◆ Task description ◆
Wherever the word "hàng" appears in the entries, copy the whole line.

◆ Collected data ◆
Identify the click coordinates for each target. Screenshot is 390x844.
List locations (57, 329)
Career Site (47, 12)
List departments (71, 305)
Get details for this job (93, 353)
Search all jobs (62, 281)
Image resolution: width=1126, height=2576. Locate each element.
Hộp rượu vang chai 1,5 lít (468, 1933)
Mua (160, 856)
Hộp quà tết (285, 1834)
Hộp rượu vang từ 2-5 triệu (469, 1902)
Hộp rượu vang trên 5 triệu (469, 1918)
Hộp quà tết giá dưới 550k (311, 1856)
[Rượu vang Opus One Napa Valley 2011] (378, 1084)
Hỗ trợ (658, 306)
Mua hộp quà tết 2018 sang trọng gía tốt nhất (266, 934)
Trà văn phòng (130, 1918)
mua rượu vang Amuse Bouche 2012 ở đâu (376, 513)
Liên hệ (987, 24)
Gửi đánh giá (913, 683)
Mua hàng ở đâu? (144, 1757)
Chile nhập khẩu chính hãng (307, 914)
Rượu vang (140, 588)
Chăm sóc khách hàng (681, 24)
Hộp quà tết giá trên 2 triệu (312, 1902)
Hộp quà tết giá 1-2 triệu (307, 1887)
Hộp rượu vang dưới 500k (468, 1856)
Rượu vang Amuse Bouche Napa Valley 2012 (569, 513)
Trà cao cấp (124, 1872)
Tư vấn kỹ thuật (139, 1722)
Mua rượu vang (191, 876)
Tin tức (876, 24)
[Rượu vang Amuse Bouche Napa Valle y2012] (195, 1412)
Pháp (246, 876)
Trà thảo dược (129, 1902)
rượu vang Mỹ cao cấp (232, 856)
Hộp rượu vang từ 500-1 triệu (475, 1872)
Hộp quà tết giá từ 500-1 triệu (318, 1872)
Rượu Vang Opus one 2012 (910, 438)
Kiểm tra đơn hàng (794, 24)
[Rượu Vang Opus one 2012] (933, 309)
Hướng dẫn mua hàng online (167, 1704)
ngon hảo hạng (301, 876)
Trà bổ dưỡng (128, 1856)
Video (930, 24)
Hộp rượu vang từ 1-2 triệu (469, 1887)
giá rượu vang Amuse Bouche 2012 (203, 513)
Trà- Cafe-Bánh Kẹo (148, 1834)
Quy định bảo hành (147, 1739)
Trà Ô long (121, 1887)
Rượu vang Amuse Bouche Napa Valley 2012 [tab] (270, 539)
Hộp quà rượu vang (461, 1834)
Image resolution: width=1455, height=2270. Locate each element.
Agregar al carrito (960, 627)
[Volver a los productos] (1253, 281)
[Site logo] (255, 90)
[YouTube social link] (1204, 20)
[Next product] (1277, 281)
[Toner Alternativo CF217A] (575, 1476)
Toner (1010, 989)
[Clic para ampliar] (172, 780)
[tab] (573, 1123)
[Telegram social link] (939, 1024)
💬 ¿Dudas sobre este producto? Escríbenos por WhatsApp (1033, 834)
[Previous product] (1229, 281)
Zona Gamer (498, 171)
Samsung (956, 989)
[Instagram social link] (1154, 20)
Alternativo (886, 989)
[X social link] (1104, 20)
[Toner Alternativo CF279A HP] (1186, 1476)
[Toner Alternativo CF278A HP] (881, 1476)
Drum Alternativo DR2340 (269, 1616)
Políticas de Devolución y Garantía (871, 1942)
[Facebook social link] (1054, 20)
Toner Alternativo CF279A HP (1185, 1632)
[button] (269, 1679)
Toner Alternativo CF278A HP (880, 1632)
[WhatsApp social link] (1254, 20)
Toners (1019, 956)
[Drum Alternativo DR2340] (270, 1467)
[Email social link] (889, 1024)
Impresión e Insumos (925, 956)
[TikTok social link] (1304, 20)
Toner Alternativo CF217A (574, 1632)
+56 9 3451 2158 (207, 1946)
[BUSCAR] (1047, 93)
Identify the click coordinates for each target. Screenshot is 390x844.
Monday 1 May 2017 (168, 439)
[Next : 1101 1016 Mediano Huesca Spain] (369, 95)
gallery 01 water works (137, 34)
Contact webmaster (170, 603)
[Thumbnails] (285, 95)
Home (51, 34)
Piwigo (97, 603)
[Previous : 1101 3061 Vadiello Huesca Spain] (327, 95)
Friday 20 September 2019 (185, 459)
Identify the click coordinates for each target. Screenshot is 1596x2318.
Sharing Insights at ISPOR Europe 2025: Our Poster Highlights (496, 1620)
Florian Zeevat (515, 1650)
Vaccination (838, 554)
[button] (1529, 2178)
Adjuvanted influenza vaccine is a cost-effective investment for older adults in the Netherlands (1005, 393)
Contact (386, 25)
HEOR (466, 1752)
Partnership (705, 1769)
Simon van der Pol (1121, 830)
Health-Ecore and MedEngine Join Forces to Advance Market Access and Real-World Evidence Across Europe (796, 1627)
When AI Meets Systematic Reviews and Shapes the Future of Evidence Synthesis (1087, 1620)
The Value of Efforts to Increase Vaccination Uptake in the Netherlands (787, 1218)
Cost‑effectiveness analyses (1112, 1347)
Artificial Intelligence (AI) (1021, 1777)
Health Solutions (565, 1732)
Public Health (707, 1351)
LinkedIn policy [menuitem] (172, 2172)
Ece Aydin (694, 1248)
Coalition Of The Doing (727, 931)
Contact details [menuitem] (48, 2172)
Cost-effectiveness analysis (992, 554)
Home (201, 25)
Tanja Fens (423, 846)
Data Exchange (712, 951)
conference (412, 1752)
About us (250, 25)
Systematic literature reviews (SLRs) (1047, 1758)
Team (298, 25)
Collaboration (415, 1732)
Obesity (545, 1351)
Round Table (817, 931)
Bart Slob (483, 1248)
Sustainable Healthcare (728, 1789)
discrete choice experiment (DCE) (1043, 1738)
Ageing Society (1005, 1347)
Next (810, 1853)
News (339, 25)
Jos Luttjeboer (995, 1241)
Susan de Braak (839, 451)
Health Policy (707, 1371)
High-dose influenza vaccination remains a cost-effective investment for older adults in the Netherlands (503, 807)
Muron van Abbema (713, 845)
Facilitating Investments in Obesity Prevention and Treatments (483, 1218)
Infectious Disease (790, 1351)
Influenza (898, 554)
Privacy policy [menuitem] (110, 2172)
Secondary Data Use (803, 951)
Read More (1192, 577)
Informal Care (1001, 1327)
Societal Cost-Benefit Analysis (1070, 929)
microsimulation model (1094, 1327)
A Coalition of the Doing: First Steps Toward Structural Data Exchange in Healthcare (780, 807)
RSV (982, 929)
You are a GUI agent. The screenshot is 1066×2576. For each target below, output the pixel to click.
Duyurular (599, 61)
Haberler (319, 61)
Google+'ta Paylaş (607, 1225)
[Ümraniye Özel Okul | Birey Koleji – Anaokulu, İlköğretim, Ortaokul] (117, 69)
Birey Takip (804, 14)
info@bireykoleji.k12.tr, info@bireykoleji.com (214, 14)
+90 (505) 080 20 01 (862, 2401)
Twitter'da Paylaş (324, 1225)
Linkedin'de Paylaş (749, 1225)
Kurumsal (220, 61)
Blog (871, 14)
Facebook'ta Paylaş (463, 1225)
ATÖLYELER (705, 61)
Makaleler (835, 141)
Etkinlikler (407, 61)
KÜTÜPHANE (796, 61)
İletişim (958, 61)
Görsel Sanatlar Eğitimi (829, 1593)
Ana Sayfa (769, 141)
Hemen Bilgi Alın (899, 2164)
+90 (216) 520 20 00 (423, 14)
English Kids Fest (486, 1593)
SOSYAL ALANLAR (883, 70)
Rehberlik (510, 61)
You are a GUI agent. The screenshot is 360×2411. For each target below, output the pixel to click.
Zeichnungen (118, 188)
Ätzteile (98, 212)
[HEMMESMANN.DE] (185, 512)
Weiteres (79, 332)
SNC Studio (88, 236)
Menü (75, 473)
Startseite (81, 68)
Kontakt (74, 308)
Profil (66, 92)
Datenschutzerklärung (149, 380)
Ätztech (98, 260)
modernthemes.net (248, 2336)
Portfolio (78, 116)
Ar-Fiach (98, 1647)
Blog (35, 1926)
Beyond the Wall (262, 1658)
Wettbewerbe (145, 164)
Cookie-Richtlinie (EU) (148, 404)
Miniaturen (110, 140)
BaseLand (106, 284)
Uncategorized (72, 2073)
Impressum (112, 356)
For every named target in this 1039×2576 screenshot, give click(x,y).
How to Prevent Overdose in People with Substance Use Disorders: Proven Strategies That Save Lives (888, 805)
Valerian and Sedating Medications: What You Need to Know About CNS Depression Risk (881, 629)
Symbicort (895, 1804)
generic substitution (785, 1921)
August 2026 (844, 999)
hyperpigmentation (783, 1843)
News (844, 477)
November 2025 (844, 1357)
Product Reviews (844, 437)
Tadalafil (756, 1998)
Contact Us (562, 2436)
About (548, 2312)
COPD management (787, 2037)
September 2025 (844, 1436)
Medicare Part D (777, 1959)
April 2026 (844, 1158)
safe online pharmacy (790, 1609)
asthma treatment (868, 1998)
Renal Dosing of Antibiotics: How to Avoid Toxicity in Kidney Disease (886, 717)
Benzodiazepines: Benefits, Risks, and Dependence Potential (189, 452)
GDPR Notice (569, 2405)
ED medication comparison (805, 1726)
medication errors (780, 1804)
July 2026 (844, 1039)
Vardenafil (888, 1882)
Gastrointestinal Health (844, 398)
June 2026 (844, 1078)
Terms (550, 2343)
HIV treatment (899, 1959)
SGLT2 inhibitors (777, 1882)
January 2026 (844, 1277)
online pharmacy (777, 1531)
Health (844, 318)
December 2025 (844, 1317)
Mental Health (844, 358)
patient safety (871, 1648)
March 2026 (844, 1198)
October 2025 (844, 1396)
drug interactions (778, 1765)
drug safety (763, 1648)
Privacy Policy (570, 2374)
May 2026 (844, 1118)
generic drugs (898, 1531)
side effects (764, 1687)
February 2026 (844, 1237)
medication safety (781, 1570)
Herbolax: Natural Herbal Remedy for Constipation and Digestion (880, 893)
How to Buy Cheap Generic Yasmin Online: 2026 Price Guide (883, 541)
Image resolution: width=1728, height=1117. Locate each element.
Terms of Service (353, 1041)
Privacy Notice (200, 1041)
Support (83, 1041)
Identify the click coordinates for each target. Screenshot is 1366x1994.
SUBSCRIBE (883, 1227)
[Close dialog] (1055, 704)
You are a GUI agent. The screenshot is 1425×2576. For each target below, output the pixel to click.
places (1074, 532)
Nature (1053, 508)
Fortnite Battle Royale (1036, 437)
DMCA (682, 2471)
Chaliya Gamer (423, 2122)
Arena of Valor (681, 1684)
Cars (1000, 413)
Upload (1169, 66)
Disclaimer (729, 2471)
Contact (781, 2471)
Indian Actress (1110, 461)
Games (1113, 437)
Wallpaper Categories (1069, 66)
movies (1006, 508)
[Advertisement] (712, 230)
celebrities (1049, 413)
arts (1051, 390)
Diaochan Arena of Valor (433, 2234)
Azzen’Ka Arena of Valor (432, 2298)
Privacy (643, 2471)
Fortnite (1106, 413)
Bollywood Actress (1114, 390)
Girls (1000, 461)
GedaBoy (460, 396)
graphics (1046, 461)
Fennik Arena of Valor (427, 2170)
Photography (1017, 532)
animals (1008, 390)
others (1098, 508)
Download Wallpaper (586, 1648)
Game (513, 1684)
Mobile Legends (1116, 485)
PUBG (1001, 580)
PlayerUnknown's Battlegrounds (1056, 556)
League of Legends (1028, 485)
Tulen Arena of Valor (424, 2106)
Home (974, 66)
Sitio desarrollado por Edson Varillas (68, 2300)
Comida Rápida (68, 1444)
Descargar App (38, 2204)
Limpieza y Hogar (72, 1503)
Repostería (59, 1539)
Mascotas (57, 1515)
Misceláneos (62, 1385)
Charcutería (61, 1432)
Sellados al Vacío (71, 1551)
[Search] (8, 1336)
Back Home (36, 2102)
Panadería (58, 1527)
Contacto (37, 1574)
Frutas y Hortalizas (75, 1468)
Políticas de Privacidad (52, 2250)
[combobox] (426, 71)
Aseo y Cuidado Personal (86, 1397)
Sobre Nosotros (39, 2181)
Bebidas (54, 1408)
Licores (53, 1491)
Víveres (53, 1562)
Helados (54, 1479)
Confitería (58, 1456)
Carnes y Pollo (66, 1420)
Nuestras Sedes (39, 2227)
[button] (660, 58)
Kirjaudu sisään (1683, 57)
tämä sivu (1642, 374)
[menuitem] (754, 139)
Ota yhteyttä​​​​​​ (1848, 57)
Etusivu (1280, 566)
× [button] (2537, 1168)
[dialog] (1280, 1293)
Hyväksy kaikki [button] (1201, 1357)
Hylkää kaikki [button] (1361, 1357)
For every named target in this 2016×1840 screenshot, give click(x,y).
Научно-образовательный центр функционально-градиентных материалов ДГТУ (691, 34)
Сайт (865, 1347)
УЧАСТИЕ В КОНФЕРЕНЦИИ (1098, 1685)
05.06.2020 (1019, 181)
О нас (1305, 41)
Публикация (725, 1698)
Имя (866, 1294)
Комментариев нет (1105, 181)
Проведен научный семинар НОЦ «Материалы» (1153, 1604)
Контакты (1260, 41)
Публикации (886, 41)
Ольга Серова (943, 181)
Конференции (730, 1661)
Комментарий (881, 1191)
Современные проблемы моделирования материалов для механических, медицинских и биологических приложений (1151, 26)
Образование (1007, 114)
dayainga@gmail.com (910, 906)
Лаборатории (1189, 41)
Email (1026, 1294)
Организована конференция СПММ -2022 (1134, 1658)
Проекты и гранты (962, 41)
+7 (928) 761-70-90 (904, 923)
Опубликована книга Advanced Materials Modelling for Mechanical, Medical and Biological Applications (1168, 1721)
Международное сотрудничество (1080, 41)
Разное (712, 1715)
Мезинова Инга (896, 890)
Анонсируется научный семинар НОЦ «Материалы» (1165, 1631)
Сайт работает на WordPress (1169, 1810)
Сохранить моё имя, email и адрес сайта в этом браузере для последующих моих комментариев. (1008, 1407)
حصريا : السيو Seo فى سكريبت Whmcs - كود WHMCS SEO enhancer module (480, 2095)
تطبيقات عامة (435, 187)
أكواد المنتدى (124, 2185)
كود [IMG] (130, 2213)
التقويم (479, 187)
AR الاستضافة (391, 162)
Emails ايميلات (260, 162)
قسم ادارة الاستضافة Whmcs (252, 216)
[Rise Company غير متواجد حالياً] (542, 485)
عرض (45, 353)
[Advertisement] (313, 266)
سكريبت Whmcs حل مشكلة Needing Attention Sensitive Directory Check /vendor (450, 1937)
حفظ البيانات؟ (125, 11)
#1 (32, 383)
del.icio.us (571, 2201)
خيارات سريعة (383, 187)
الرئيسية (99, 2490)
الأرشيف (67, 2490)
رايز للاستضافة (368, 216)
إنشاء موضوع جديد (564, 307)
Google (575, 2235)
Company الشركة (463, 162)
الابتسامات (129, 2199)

◆ Response area ◆
Mua hàng ở đâu? (144, 1757)
Chăm sóc khách hàng (681, 24)
Kiểm tra đơn hàng (794, 24)
Hướng dẫn mua hàng online (167, 1704)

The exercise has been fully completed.